Its maker, Piaggio Group, announced the museum project at a ceremony held at its plant near Pisa on Thursday.
The museum, which will open in a year's time, will house Piaggio's entire collection of the two-wheeler, including the first model, the Vespa 98, which careened down streets at 60km an hour.
Its latest three versions, the GTV, LXV, and GT60, revert to the original design.
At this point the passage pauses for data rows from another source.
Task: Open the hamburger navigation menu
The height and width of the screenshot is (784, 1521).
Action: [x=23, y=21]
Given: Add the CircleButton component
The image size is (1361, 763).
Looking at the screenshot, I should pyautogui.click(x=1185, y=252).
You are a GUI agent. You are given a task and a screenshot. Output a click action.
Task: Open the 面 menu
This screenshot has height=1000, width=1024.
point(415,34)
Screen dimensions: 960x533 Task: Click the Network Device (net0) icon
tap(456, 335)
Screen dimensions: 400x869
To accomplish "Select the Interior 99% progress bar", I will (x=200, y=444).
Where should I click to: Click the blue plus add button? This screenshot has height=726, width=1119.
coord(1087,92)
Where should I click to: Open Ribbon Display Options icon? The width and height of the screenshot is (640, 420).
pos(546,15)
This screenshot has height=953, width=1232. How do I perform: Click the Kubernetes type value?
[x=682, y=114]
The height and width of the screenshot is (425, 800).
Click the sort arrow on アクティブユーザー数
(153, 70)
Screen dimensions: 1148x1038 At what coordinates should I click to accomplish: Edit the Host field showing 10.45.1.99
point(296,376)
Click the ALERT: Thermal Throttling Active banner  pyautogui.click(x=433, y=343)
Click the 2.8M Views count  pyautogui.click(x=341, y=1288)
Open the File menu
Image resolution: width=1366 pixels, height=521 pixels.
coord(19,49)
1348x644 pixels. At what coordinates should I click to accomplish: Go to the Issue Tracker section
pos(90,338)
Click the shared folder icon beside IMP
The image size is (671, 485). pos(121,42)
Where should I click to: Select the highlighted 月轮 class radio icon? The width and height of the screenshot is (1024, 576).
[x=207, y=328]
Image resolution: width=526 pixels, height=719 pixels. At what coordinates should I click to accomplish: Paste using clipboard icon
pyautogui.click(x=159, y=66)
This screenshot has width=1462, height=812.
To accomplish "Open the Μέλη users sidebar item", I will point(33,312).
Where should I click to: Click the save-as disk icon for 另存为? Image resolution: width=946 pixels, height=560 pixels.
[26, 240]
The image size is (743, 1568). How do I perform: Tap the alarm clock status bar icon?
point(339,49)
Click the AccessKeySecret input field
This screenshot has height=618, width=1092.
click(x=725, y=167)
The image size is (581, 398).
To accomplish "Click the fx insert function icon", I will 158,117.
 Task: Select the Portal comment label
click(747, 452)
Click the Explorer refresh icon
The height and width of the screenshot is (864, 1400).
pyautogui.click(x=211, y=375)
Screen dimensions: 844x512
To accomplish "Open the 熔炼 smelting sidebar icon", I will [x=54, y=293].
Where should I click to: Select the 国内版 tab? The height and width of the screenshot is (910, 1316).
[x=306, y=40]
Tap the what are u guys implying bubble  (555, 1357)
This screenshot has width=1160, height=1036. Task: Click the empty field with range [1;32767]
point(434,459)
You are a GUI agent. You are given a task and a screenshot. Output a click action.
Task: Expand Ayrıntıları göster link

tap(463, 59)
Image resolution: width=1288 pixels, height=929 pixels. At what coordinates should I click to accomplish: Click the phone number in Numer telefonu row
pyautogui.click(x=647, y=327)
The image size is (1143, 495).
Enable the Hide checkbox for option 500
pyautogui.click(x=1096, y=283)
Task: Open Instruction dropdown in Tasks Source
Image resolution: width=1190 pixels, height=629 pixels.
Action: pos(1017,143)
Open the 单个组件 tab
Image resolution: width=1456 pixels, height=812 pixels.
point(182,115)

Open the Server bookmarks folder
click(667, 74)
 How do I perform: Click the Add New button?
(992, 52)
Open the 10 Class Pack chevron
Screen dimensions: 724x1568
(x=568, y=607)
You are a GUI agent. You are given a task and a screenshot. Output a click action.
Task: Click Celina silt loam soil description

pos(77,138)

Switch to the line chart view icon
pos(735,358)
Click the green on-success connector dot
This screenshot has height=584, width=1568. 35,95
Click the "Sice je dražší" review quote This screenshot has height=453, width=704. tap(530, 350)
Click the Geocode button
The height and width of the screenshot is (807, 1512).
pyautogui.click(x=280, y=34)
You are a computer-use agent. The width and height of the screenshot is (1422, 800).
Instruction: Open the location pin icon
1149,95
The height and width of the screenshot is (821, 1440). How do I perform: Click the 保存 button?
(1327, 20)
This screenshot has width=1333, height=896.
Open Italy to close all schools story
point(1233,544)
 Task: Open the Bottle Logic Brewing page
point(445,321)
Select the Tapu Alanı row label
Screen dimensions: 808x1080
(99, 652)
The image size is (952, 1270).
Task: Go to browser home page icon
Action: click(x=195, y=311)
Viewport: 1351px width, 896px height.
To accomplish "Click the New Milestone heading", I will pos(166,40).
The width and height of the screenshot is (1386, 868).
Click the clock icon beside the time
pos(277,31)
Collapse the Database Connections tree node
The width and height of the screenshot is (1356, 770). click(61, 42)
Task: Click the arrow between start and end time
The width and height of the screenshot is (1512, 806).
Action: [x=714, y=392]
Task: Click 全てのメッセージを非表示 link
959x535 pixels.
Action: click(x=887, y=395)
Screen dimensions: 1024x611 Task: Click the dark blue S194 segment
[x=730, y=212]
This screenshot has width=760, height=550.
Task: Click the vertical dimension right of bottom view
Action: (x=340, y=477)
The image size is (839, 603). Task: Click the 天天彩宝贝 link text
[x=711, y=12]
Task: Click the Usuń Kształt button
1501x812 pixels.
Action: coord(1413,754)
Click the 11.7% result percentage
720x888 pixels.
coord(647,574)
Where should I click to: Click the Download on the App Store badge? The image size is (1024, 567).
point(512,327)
However, their engines are stronger and they pollute less.
The GT60, which pays homage to the first model, the Vespa 98 from 1946, is a limited series, with Piaggio making only 999 of them.
An affordable and sturdy means of transport for Italians recovering from the second world war, the Vespa was immortalised in 1953 when it carried Audrey Hepburn and Gregory Peck around the eternal city in the film Roman Holiday.
The Vespa became an international phenomenon, with lovers of its design and practicality joining clubs and becoming collectors.
Vespas have been sold in many
designs to attract young buyers
Demand was so strong that it only took 10 years for the one millionth Vespa to be sold in 1956.
At present, Piaggio estimates nearly 17 million Vespas have been sold since the first model rolled out of the factory.
Designed by aeronautical engineer Corradino D'Ascanio, it was called the Vespa, (wasp in Italian) for the buzzing sound of its small engine and its unusual looks.